Set problem
Rewrite everything from the start of the entries down to the line containing "click(8, 587)", renaming "screenshot" to "screen capture" and keeping all else the same. Leave the pictures out of your answer.

Stored data entries:

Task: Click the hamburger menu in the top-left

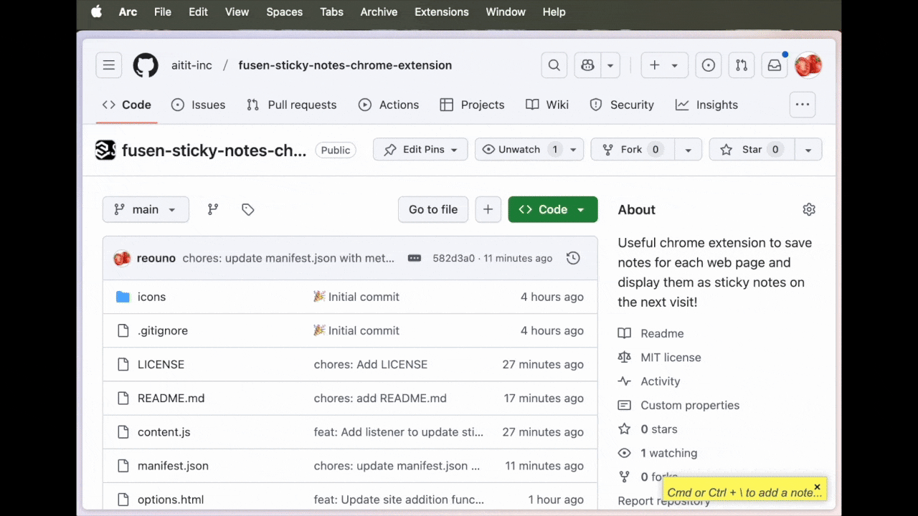Action: 108,65
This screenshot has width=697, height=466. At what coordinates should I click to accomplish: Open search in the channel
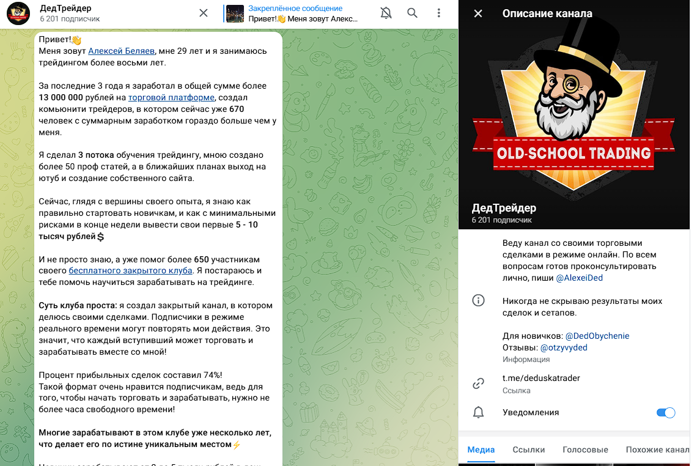tap(413, 13)
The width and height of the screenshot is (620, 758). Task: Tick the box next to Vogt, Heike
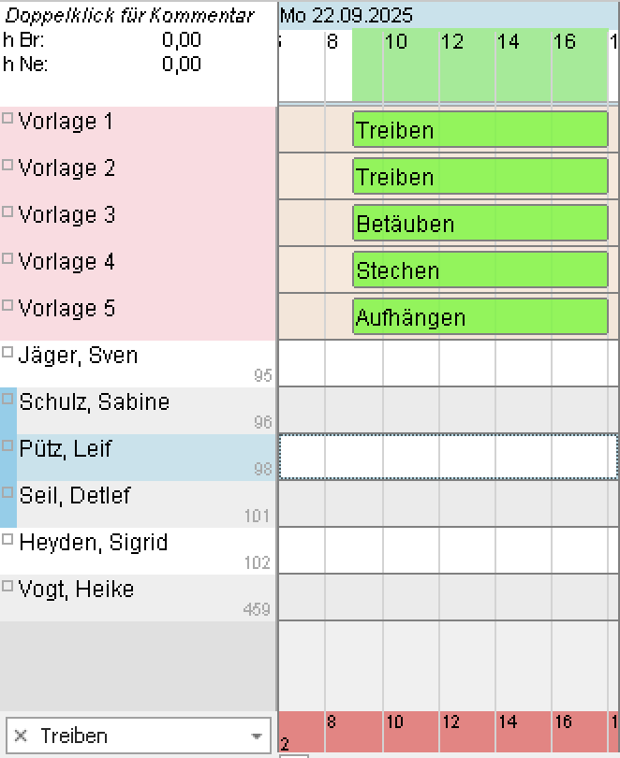click(8, 587)
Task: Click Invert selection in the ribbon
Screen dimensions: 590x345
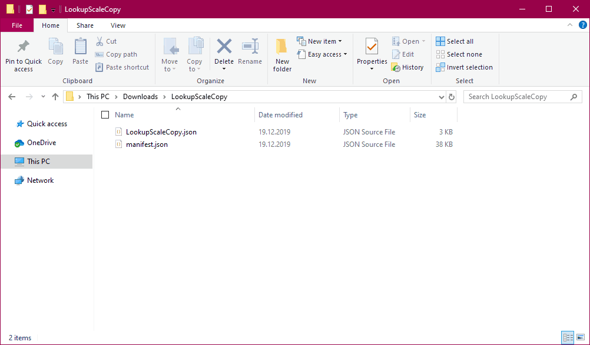Action: pyautogui.click(x=464, y=67)
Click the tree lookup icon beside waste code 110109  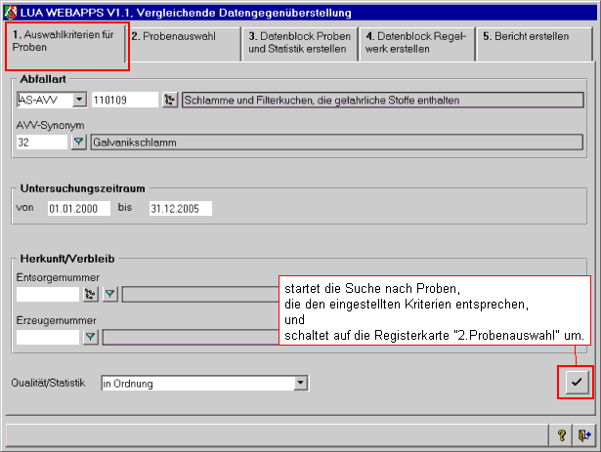click(170, 100)
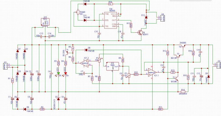Screen dimensions: 221x116
Task: Select the IO1.2 op-amp triangle
Action: [x=84, y=63]
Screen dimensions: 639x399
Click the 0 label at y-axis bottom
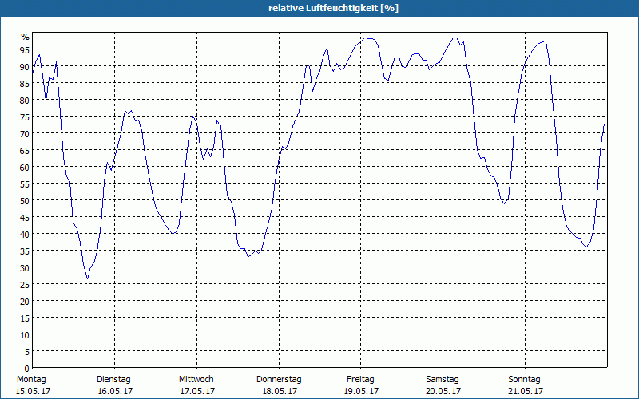(26, 368)
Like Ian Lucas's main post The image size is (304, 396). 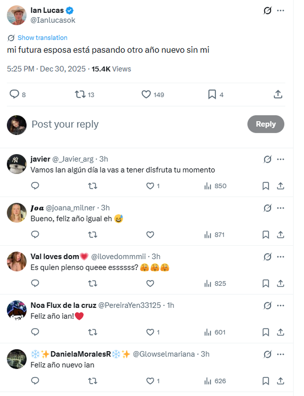tap(146, 94)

Completed task
Task: Click the hamburger menu in the top-left

Action: 108,65
This screen capture has width=697, height=466. At what coordinates should I click to accomplish: Open search in the channel
tap(413, 13)
The width and height of the screen capture is (620, 758). Task: Tick the box next to Vogt, Heike
click(8, 587)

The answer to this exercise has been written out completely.